> _Work task_:
A single number is required: how many lines in the records below contain "beside".

Saved entries:
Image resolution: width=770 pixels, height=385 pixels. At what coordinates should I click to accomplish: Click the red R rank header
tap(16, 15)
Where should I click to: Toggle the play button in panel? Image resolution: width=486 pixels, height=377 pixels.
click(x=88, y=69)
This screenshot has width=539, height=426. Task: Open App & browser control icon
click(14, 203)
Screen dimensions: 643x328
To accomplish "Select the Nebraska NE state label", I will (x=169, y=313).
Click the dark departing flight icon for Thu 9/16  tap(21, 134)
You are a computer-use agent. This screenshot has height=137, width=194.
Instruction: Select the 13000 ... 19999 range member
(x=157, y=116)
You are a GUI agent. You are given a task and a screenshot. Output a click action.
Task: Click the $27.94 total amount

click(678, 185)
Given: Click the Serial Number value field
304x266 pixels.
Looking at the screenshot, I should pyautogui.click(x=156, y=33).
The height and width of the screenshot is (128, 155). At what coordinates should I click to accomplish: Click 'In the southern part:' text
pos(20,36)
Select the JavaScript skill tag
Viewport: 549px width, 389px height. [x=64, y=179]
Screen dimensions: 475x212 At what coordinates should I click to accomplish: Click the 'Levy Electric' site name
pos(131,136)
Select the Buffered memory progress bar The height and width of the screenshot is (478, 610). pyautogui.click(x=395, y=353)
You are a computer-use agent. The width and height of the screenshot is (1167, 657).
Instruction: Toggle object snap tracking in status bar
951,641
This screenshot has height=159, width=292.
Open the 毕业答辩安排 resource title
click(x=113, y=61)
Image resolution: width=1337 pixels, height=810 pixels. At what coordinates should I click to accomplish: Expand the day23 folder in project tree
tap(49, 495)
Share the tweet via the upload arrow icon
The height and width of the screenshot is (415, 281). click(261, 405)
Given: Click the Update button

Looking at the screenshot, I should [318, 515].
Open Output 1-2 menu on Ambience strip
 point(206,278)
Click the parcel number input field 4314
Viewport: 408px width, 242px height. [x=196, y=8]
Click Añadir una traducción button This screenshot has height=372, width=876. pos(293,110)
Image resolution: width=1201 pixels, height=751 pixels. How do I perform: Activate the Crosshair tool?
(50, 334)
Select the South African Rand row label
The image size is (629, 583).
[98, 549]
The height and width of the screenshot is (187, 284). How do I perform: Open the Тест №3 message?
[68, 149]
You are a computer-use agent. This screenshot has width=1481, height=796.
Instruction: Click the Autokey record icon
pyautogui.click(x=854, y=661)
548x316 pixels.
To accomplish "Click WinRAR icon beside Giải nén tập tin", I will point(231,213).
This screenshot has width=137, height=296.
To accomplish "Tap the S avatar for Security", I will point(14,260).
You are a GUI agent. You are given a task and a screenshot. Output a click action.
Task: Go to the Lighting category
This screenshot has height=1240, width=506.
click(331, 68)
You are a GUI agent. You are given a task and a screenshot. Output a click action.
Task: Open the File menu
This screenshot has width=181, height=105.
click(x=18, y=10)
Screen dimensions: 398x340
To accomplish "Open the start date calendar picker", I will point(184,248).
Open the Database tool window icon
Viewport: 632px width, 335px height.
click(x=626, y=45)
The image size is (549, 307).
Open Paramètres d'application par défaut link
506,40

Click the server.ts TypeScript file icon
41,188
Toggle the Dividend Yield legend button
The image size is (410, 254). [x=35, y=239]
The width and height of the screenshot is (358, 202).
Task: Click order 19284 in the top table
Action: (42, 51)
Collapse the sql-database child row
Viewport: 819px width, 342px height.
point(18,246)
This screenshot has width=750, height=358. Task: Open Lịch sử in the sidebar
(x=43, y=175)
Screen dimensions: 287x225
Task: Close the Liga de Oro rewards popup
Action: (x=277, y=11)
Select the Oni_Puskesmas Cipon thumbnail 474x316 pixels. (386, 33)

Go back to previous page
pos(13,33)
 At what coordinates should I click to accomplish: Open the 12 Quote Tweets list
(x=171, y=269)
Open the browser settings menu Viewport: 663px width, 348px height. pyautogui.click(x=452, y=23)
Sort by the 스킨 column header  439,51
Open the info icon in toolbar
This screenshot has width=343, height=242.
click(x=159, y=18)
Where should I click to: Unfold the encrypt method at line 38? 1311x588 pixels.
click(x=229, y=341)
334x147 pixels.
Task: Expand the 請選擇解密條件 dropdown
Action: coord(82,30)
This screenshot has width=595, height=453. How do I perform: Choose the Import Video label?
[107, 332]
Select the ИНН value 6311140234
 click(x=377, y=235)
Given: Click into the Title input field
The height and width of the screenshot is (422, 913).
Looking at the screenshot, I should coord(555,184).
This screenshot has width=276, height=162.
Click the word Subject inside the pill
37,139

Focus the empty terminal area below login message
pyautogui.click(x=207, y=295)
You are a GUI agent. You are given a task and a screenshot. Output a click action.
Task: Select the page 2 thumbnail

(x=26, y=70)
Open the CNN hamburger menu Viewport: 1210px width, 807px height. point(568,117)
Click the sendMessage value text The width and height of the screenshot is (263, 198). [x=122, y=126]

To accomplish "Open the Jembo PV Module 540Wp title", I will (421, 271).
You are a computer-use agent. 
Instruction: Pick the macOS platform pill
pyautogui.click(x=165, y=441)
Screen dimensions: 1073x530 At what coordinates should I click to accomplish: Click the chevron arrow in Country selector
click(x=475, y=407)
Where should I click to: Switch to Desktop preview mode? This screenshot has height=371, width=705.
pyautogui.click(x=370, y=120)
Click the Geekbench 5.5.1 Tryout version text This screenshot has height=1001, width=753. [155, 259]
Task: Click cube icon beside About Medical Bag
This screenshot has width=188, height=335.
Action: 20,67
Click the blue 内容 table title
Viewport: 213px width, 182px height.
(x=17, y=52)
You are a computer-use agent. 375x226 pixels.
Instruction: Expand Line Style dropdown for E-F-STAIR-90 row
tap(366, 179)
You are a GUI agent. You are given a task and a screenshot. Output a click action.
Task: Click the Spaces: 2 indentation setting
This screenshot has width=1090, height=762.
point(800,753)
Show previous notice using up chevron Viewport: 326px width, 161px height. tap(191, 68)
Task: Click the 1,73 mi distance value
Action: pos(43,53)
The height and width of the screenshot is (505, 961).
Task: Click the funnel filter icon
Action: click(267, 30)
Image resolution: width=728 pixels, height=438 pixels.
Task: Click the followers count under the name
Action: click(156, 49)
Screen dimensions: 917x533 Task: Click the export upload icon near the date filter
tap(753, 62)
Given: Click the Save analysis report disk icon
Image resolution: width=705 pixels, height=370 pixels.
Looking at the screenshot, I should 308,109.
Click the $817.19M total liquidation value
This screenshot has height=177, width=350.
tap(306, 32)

> _Written solution_:
2